Among the primary types of generalized dermatitis seen among HIV infected patients:  

Xerosis: Approximately 20 percent of all HIV-infected individuals will experience xerosis, which can be described as general dryness of the skin. This form of skin dryness often affects the body’s extremities and presents with dry, itchy, and scaly skin patches. Treatment of xerosis includes topical moisturizers containing urea and topical steroids.
Atopic dermatitis: This chronic inflammatory condition, often characterized with red, scaly, and itchy rashes, is seen in approximately 30 to 50 percent of HIV-infected patients. Typical treatment involves the application of topical steroids.
Prurigo nodularis: Prurigo nodularis can be characterized as lumps on the skin that cause scab-like appearances and itchiness. This type of dermatitis is typically seen among patients with extremely compromised immune systems. Current treatment protocol includes topical steroids and antiviral drugs.
Eosinophillic folliculitis: Characterized typically by itchy, red bumps centered on hair follicles, this form of dermatitis presents most frequently in patients in later stages of the disease’s progression. While it can appear on any bodily surface, it tends to cluster on the upper body. Current treatments include antiretroviral drug regimens to help restore the patient’s immune system, topical steroids, and antihistamines.

Tuesday, May 27, 2014

Steroids can indeed be helpful for people with HIV

For people living with HIV, a good trip to the gym can do far more than just pump up those biceps. The infection can cause physical problems from insomnia and fatigue to "wasting" and fat redistribution while building up confidence and a positive body image. The benefits are more than physical. Several studies have proved what regular gym goers have always known: working out counters depression. The reason is that lifting weights releases endorphins, a substance your body produces that has a similar effect to mood-altering drugs. Research is disproving the commonly held assumption that running a few miles is better at burning body fat than weight lifting. Not only does this disprove the stereotype of the over sized gym rat, but according to a study done in Copenhagen, only strength training reduces total body fat in HIV-infected patients with lipodystrophy, that unsightly side effect of some HIV meds that causes pockets fat often at odd places and always unnatural looking. Of course, for many people with HIV, gaining too much weight and increasing body fat aren’t their principle concerns. Rather, it’s the exact opposite. In Africa, AIDS is widely known as "the wasting disease," because advanced HIV prevents the body from retaining body mass. Not everyone can use the meds that help ward off wasting. Many discovered that one of the best ways to counter wasting is the same "juice" that Sylvester Stallone and Arnold Schwarzenegger used to bulk up. Back in the early ’90s, a few doctors realized that the same reason why bodybuilders take them to gain thick muscle mass quickly could be a lifesaver for patients who were rapidly losing weight. "Juice" not only helped HIV-positive patients live longer and fuller lives; as they bulked up, they helped change the look of HIV.
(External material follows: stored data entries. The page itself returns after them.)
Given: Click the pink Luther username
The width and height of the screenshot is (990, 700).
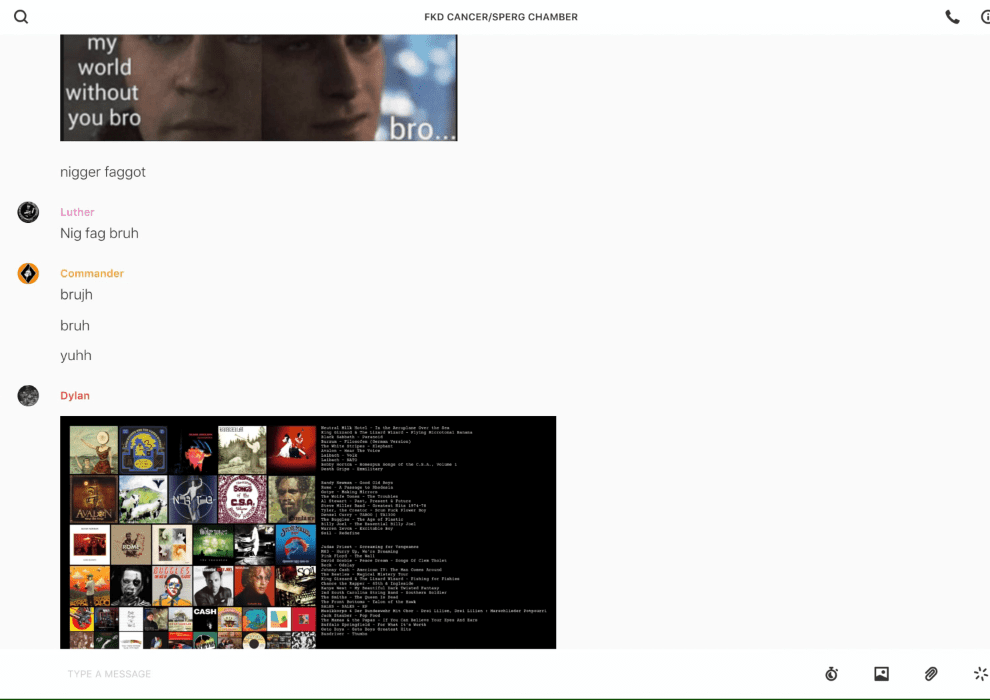Looking at the screenshot, I should pos(77,212).
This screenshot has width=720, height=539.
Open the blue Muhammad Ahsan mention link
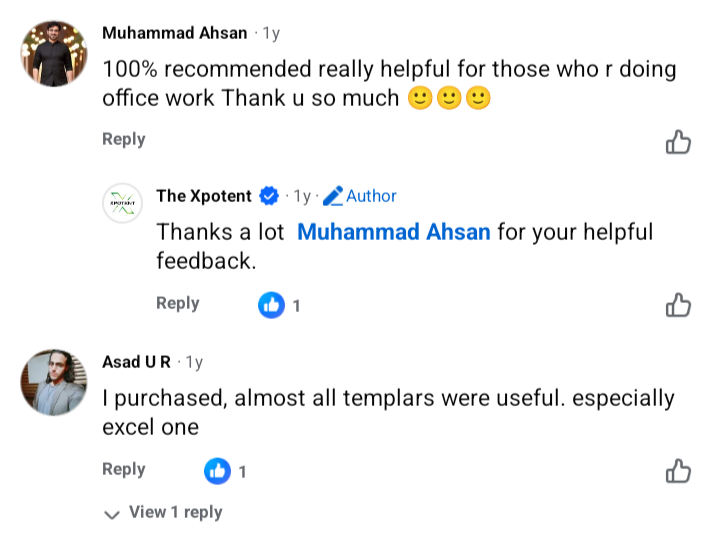pyautogui.click(x=394, y=232)
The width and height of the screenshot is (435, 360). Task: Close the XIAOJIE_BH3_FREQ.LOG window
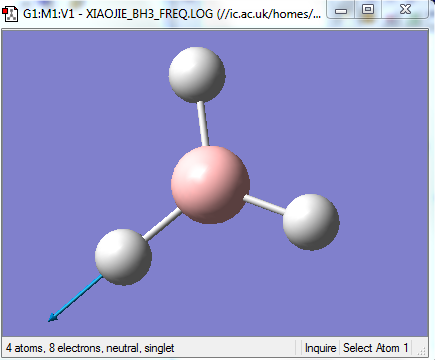click(405, 10)
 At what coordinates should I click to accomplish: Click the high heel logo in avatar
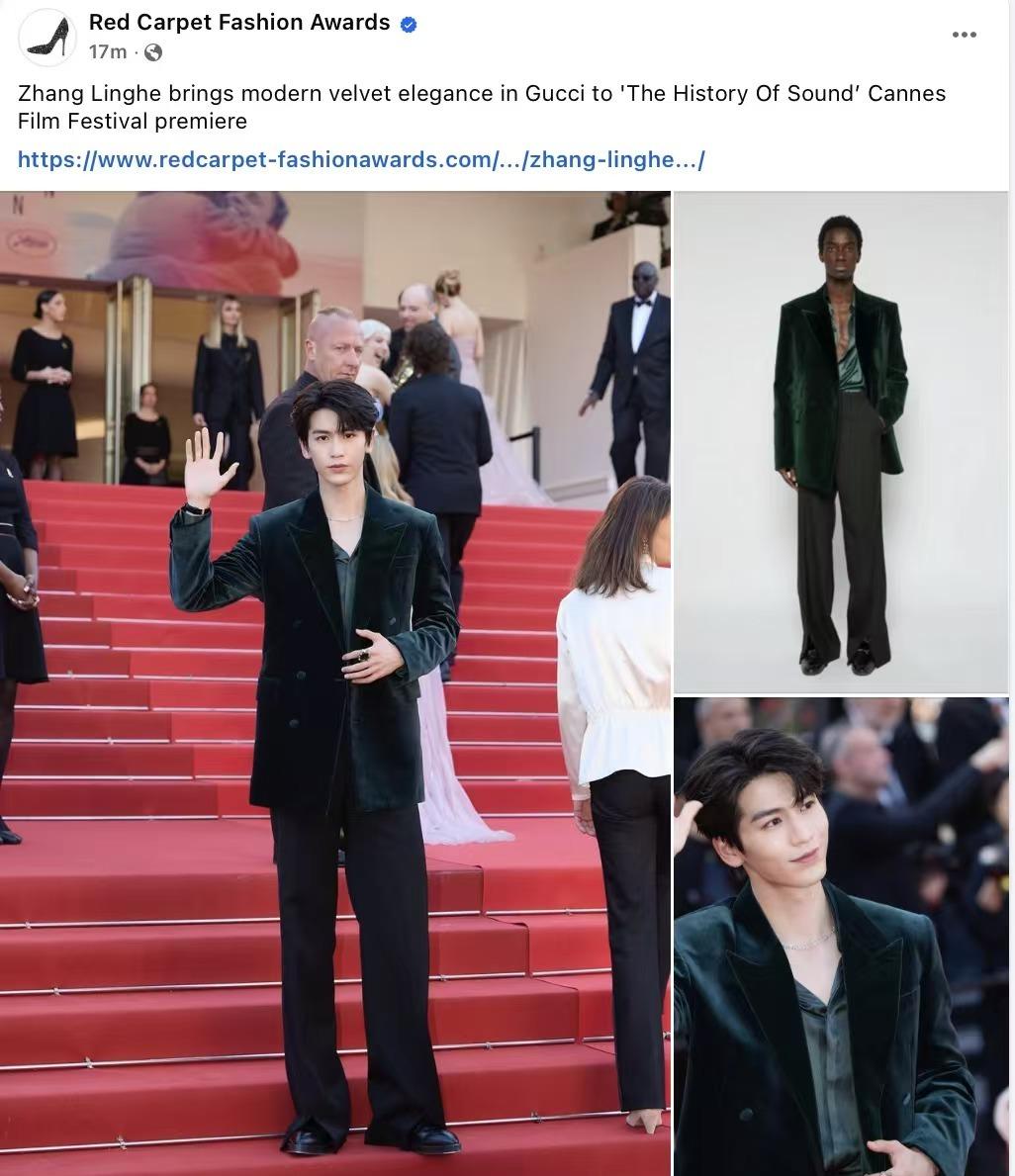point(48,37)
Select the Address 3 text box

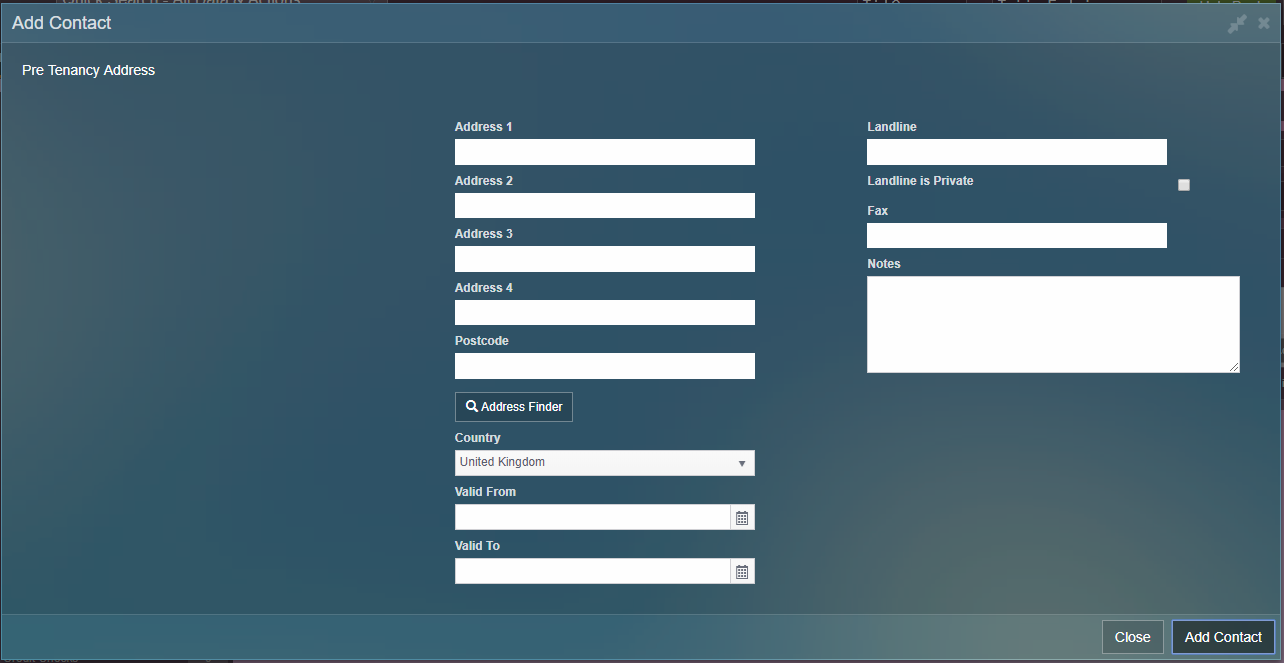pyautogui.click(x=604, y=259)
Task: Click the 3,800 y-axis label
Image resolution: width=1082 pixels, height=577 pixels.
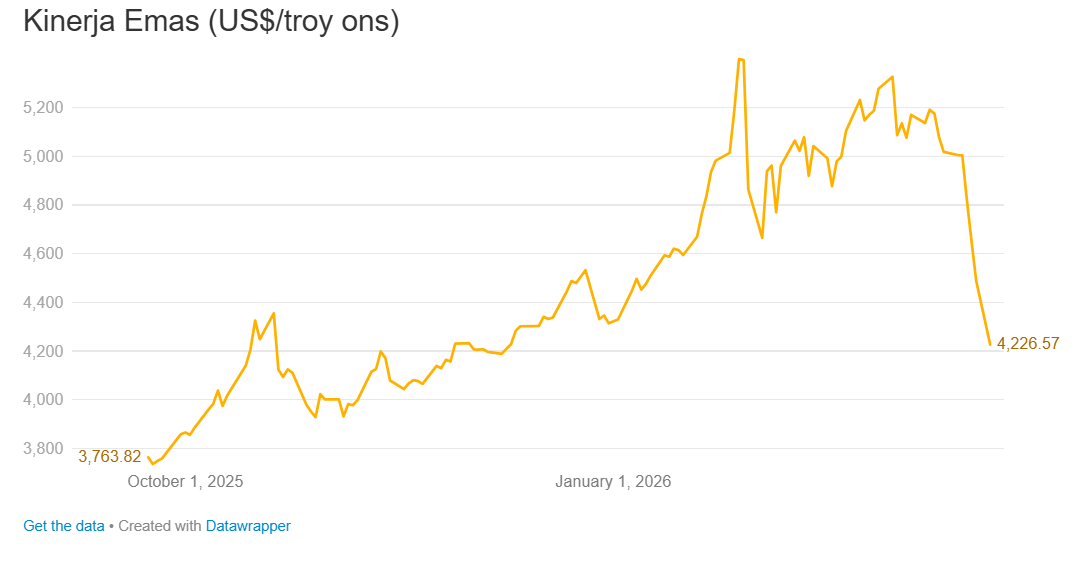Action: coord(43,448)
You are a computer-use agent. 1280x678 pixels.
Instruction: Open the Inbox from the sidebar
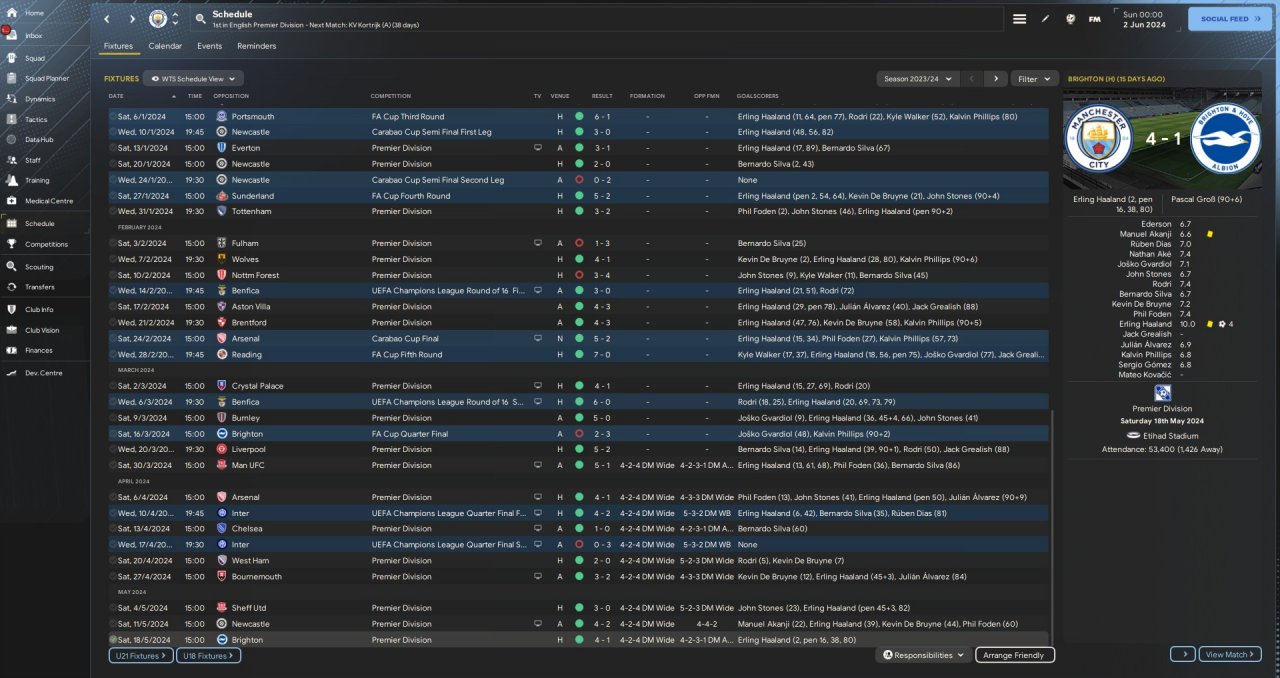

As administered by a doctor, steroids can indeed be helpful. But the negative side effects that dog bodybuilders are that much greater for people with compromised immune systems. Among many other things, they can inhibit Vitamin D metabolism and interfere with meds. Another reason why doctors may prescribe steroids is for those men whose testosterone level is dangerously low, another side effect of HIV. Vergel has used testosterone replacement effectively for years and has written a whole book about it.